Top of Exercise material

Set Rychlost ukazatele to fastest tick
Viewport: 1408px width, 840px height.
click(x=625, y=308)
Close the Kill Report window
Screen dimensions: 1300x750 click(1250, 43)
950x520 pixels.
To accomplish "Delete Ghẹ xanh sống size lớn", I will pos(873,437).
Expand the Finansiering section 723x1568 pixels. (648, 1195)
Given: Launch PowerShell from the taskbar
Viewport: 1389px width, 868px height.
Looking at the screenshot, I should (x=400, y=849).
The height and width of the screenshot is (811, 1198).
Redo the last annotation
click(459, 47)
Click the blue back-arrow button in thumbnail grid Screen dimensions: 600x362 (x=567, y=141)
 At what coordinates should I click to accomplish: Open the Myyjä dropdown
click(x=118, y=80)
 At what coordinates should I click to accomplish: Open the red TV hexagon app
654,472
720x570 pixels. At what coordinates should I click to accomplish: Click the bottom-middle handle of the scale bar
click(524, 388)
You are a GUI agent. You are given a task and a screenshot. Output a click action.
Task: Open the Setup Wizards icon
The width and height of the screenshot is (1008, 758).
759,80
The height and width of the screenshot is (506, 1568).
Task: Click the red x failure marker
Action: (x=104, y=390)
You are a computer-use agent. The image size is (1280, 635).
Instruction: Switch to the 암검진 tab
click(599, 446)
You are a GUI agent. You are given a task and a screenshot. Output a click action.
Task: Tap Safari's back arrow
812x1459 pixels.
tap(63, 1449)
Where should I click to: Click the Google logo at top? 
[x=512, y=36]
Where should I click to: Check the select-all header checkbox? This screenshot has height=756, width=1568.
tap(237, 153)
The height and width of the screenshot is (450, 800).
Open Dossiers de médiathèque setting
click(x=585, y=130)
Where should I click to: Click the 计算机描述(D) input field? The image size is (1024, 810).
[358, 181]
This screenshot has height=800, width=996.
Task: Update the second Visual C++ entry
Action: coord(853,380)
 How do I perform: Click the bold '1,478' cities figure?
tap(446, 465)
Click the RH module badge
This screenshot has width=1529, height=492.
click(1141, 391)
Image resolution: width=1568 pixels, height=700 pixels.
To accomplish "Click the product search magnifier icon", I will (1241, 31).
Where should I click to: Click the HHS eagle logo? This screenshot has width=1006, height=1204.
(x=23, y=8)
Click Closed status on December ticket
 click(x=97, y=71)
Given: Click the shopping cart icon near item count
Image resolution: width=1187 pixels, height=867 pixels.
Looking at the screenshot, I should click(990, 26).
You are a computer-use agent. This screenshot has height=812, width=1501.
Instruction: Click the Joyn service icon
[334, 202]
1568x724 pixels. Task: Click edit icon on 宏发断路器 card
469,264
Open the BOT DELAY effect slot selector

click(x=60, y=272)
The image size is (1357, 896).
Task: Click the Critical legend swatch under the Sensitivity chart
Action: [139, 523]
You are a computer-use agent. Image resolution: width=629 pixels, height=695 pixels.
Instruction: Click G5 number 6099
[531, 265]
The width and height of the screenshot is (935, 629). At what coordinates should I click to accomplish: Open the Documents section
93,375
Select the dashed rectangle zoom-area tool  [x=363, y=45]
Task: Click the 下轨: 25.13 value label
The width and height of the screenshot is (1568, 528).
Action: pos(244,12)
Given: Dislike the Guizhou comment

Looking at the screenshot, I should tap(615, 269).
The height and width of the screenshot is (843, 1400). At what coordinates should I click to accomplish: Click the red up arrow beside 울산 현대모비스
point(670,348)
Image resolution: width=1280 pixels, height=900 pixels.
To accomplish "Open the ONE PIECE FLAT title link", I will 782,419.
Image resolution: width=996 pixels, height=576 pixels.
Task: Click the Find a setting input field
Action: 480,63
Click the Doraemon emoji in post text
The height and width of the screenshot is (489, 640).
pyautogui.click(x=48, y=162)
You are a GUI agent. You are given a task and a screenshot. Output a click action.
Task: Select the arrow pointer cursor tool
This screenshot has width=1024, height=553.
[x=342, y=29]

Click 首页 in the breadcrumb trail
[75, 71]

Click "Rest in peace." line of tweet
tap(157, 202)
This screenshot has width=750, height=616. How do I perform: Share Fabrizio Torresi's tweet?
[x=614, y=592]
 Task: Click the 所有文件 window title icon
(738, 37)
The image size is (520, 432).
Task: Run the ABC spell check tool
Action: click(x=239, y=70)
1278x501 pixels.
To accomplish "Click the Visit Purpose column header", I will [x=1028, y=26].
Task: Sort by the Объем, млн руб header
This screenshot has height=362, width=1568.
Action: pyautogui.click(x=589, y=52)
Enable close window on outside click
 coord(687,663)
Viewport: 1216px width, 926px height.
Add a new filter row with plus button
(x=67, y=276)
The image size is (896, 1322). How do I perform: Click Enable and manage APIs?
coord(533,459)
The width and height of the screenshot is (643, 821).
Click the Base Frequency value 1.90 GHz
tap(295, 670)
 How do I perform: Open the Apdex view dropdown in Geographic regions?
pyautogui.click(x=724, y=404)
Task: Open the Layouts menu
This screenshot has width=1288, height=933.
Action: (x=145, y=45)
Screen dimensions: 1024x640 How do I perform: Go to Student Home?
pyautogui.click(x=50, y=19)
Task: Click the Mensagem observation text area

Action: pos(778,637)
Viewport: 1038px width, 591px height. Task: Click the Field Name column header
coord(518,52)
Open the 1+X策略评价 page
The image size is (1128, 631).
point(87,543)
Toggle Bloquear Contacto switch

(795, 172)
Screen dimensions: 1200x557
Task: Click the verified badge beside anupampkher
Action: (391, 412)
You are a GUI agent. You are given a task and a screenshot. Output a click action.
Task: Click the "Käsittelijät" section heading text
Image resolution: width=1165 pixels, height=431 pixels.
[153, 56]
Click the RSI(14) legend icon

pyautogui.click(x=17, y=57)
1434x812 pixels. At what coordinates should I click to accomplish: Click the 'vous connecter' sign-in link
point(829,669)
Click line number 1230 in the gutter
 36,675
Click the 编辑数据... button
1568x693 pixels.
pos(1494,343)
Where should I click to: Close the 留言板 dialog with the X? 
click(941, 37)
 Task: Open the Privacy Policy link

Bottom of Exercise material

Action item:
All of the records go in your answer, copied exactly.

Task output:
Set Rychlost ukazatele to fastest tick
Viewport: 1408px width, 840px height.
click(x=625, y=308)
Close the Kill Report window
Screen dimensions: 1300x750 click(1250, 43)
950x520 pixels.
To accomplish "Delete Ghẹ xanh sống size lớn", I will pos(873,437).
Expand the Finansiering section 723x1568 pixels. (648, 1195)
Given: Launch PowerShell from the taskbar
Viewport: 1389px width, 868px height.
Looking at the screenshot, I should (x=400, y=849).
The height and width of the screenshot is (811, 1198).
Redo the last annotation
click(459, 47)
Click the blue back-arrow button in thumbnail grid Screen dimensions: 600x362 (x=567, y=141)
 At what coordinates should I click to accomplish: Open the Myyjä dropdown
click(x=118, y=80)
 At what coordinates should I click to accomplish: Open the red TV hexagon app
654,472
720x570 pixels. At what coordinates should I click to accomplish: Click the bottom-middle handle of the scale bar
click(524, 388)
You are a GUI agent. You are given a task and a screenshot. Output a click action.
Task: Open the Setup Wizards icon
The width and height of the screenshot is (1008, 758).
759,80
The height and width of the screenshot is (506, 1568).
Task: Click the red x failure marker
Action: (x=104, y=390)
You are a computer-use agent. The image size is (1280, 635).
Instruction: Switch to the 암검진 tab
click(599, 446)
You are a GUI agent. You are given a task and a screenshot. Output a click action.
Task: Tap Safari's back arrow
812x1459 pixels.
tap(63, 1449)
Where should I click to: Click the Google logo at top? 
[x=512, y=36]
Where should I click to: Check the select-all header checkbox? This screenshot has height=756, width=1568.
tap(237, 153)
The height and width of the screenshot is (450, 800).
Open Dossiers de médiathèque setting
click(x=585, y=130)
Where should I click to: Click the 计算机描述(D) input field? The image size is (1024, 810).
[358, 181]
This screenshot has height=800, width=996.
Task: Update the second Visual C++ entry
Action: coord(853,380)
 How do I perform: Click the bold '1,478' cities figure?
tap(446, 465)
Click the RH module badge
This screenshot has width=1529, height=492.
click(1141, 391)
Image resolution: width=1568 pixels, height=700 pixels.
To accomplish "Click the product search magnifier icon", I will (1241, 31).
Where should I click to: Click the HHS eagle logo? This screenshot has width=1006, height=1204.
(x=23, y=8)
Click Closed status on December ticket
 click(x=97, y=71)
Given: Click the shopping cart icon near item count
Image resolution: width=1187 pixels, height=867 pixels.
Looking at the screenshot, I should click(990, 26).
You are a computer-use agent. This screenshot has height=812, width=1501.
Instruction: Click the Joyn service icon
[334, 202]
1568x724 pixels. Task: Click edit icon on 宏发断路器 card
469,264
Open the BOT DELAY effect slot selector

click(x=60, y=272)
The image size is (1357, 896).
Task: Click the Critical legend swatch under the Sensitivity chart
Action: [139, 523]
You are a computer-use agent. Image resolution: width=629 pixels, height=695 pixels.
Instruction: Click G5 number 6099
[531, 265]
The width and height of the screenshot is (935, 629). At what coordinates should I click to accomplish: Open the Documents section
93,375
Select the dashed rectangle zoom-area tool  [x=363, y=45]
Task: Click the 下轨: 25.13 value label
The width and height of the screenshot is (1568, 528).
Action: pos(244,12)
Given: Dislike the Guizhou comment

Looking at the screenshot, I should tap(615, 269).
The height and width of the screenshot is (843, 1400). At what coordinates should I click to accomplish: Click the red up arrow beside 울산 현대모비스
point(670,348)
Image resolution: width=1280 pixels, height=900 pixels.
To accomplish "Open the ONE PIECE FLAT title link", I will 782,419.
Image resolution: width=996 pixels, height=576 pixels.
Task: Click the Find a setting input field
Action: 480,63
Click the Doraemon emoji in post text
The height and width of the screenshot is (489, 640).
pyautogui.click(x=48, y=162)
You are a GUI agent. You are given a task and a screenshot. Output a click action.
Task: Select the arrow pointer cursor tool
This screenshot has width=1024, height=553.
[x=342, y=29]

Click 首页 in the breadcrumb trail
[75, 71]

Click "Rest in peace." line of tweet
tap(157, 202)
This screenshot has width=750, height=616. How do I perform: Share Fabrizio Torresi's tweet?
[x=614, y=592]
 Task: Click the 所有文件 window title icon
(738, 37)
The image size is (520, 432).
Task: Run the ABC spell check tool
Action: click(x=239, y=70)
1278x501 pixels.
To accomplish "Click the Visit Purpose column header", I will [x=1028, y=26].
Task: Sort by the Объем, млн руб header
This screenshot has height=362, width=1568.
Action: pyautogui.click(x=589, y=52)
Enable close window on outside click
 coord(687,663)
Viewport: 1216px width, 926px height.
Add a new filter row with plus button
(x=67, y=276)
The image size is (896, 1322). How do I perform: Click Enable and manage APIs?
coord(533,459)
The width and height of the screenshot is (643, 821).
Click the Base Frequency value 1.90 GHz
tap(295, 670)
 How do I perform: Open the Apdex view dropdown in Geographic regions?
pyautogui.click(x=724, y=404)
Task: Open the Layouts menu
This screenshot has width=1288, height=933.
Action: (x=145, y=45)
Screen dimensions: 1024x640 How do I perform: Go to Student Home?
pyautogui.click(x=50, y=19)
Task: Click the Mensagem observation text area

Action: pos(778,637)
Viewport: 1038px width, 591px height. Task: Click the Field Name column header
coord(518,52)
Open the 1+X策略评价 page
The image size is (1128, 631).
point(87,543)
Toggle Bloquear Contacto switch

(795, 172)
Screen dimensions: 1200x557
Task: Click the verified badge beside anupampkher
Action: (391, 412)
You are a GUI agent. You are given a task and a screenshot. Output a click action.
Task: Click the "Käsittelijät" section heading text
Image resolution: width=1165 pixels, height=431 pixels.
[153, 56]
Click the RSI(14) legend icon

pyautogui.click(x=17, y=57)
1434x812 pixels. At what coordinates should I click to accomplish: Click the 'vous connecter' sign-in link
point(829,669)
Click line number 1230 in the gutter
 36,675
Click the 编辑数据... button
1568x693 pixels.
pos(1494,343)
Where should I click to: Close the 留言板 dialog with the X? 
click(941, 37)
 Task: Open the Privacy Policy link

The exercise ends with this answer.